## What you should do
All lines in the records below with the word "computer" must be returned.

## Dataset records
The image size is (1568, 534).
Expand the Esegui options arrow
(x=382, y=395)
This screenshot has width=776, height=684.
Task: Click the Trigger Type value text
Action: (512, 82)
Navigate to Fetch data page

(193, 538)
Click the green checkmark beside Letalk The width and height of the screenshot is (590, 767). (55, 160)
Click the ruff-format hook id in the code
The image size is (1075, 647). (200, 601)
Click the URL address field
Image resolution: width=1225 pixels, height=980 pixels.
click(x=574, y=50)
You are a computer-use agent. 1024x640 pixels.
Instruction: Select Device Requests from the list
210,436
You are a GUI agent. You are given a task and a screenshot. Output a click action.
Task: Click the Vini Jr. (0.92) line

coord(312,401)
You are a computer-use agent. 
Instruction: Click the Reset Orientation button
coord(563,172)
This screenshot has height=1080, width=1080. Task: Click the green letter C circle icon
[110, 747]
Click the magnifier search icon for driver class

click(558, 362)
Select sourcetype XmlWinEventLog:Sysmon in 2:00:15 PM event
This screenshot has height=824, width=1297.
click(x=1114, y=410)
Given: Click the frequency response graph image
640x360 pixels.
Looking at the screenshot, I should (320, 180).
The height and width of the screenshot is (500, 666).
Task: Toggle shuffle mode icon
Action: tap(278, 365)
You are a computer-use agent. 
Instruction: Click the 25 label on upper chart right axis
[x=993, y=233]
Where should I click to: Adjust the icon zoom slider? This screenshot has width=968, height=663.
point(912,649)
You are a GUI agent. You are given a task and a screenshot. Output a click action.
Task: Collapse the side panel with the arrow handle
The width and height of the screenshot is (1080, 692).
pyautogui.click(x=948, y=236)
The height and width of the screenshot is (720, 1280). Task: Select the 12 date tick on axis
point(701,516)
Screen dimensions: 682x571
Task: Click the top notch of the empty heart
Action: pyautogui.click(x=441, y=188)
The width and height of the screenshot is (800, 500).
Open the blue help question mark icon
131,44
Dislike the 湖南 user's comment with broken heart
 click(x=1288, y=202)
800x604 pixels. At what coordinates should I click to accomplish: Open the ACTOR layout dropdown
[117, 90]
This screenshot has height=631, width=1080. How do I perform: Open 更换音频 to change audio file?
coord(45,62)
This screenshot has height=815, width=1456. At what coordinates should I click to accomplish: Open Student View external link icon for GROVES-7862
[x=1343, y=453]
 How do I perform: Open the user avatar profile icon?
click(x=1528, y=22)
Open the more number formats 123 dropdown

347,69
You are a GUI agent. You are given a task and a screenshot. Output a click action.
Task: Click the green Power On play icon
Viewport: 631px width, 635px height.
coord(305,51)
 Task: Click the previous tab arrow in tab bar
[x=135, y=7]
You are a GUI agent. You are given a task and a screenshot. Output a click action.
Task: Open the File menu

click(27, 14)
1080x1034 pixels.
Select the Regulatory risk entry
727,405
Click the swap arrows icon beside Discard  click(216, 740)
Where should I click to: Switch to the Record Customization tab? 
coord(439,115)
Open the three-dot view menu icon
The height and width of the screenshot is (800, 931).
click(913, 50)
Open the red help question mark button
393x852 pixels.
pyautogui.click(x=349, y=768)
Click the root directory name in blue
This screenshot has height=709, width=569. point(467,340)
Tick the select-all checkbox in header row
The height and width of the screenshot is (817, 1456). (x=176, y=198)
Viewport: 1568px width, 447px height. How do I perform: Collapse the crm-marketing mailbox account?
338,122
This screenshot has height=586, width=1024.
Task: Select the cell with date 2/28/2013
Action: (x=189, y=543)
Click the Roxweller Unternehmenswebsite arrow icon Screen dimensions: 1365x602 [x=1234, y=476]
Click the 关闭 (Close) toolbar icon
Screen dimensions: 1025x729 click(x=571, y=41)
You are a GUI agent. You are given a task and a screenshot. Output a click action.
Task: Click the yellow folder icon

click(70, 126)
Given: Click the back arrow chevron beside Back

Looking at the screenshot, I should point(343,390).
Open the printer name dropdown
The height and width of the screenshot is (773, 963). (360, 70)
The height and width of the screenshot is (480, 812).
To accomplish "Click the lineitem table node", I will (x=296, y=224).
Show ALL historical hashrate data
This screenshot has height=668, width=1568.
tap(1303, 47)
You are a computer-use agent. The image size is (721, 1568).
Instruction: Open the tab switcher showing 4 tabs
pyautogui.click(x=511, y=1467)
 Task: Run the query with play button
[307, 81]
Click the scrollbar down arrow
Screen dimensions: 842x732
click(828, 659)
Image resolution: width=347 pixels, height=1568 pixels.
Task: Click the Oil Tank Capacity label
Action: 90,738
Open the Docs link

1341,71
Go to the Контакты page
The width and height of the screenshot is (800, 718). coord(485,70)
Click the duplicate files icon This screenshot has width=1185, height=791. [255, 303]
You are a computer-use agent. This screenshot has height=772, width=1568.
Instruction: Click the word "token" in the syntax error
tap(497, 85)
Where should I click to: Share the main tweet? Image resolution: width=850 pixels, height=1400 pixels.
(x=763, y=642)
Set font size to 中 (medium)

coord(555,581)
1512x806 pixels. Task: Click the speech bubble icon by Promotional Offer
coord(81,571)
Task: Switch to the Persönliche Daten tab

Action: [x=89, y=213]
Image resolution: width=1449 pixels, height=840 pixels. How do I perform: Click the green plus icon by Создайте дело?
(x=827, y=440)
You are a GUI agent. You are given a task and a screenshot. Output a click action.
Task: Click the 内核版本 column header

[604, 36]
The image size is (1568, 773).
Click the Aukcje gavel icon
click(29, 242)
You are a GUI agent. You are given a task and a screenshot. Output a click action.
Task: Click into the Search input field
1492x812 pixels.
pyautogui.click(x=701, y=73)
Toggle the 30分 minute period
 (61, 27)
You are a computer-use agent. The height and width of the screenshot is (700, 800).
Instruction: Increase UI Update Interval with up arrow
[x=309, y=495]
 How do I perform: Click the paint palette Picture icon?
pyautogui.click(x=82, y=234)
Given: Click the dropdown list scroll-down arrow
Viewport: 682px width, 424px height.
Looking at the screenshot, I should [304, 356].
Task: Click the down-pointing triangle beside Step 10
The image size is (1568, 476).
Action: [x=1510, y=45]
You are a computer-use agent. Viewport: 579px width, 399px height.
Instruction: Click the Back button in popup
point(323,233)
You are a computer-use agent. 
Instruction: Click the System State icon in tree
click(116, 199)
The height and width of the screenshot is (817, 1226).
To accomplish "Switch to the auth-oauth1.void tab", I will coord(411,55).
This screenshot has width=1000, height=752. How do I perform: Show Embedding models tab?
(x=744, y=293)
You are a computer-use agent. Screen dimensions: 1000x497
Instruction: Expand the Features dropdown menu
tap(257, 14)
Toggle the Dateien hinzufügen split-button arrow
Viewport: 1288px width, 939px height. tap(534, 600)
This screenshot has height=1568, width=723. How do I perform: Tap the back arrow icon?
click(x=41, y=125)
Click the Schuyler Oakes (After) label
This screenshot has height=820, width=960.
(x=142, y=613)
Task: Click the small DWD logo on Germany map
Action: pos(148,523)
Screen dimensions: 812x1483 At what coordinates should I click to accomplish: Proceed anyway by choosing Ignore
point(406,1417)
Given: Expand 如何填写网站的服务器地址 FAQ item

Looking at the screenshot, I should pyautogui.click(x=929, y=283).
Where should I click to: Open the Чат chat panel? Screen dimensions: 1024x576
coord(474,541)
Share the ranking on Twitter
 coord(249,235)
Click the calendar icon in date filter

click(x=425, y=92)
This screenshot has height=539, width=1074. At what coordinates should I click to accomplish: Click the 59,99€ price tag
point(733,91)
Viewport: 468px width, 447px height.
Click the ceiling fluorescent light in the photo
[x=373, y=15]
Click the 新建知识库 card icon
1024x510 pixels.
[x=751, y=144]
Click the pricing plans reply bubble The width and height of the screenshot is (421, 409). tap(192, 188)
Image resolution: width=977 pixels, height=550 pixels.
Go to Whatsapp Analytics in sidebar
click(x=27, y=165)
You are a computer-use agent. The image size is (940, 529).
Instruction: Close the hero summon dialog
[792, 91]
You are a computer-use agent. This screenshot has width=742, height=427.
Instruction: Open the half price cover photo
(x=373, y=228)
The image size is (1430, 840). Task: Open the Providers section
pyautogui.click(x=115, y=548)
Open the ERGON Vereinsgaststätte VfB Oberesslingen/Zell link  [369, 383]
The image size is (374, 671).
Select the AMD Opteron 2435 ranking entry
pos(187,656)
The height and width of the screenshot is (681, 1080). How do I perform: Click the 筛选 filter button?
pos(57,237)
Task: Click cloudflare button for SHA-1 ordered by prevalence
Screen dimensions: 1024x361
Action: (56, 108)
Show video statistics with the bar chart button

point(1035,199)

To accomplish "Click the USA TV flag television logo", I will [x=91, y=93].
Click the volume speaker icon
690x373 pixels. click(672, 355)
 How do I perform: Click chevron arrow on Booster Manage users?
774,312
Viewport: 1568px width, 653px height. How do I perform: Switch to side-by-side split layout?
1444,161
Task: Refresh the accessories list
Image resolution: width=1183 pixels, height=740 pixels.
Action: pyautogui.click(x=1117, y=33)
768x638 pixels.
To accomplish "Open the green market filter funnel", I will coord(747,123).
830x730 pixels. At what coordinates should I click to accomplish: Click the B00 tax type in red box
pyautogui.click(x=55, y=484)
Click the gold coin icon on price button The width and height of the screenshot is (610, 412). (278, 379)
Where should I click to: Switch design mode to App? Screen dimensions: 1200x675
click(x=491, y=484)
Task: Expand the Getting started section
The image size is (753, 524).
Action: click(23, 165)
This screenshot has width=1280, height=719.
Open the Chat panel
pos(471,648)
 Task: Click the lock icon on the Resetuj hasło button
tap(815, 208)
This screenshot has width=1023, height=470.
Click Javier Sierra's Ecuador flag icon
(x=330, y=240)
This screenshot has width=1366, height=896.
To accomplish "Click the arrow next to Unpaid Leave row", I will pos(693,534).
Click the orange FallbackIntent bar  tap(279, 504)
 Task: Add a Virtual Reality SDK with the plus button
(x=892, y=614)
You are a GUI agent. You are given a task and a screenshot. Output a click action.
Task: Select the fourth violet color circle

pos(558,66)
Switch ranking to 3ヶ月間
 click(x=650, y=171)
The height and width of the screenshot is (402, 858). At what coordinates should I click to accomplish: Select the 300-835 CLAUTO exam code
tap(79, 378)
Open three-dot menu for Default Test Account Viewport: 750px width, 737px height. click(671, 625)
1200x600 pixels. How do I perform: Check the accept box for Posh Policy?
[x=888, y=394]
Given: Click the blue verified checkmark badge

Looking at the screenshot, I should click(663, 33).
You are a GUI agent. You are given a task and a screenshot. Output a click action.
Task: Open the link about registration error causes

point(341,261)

## Response below
You are a computer-use agent. 1024x640 pixels.
You are a computer-use agent. 
You are a computer-use agent. 
You are a computer-use agent. The image size is (721, 1568).
You are a computer-use agent. This screenshot has height=772, width=1568.
You are a computer-use agent. The height and width of the screenshot is (700, 800).
You are a computer-use agent. Viewport: 579px width, 399px height.
You are a computer-use agent. 
You are a computer-use agent. Screen dimensions: 1000x497
You are a computer-use agent. The image size is (940, 529).
You are a computer-use agent. This screenshot has width=742, height=427.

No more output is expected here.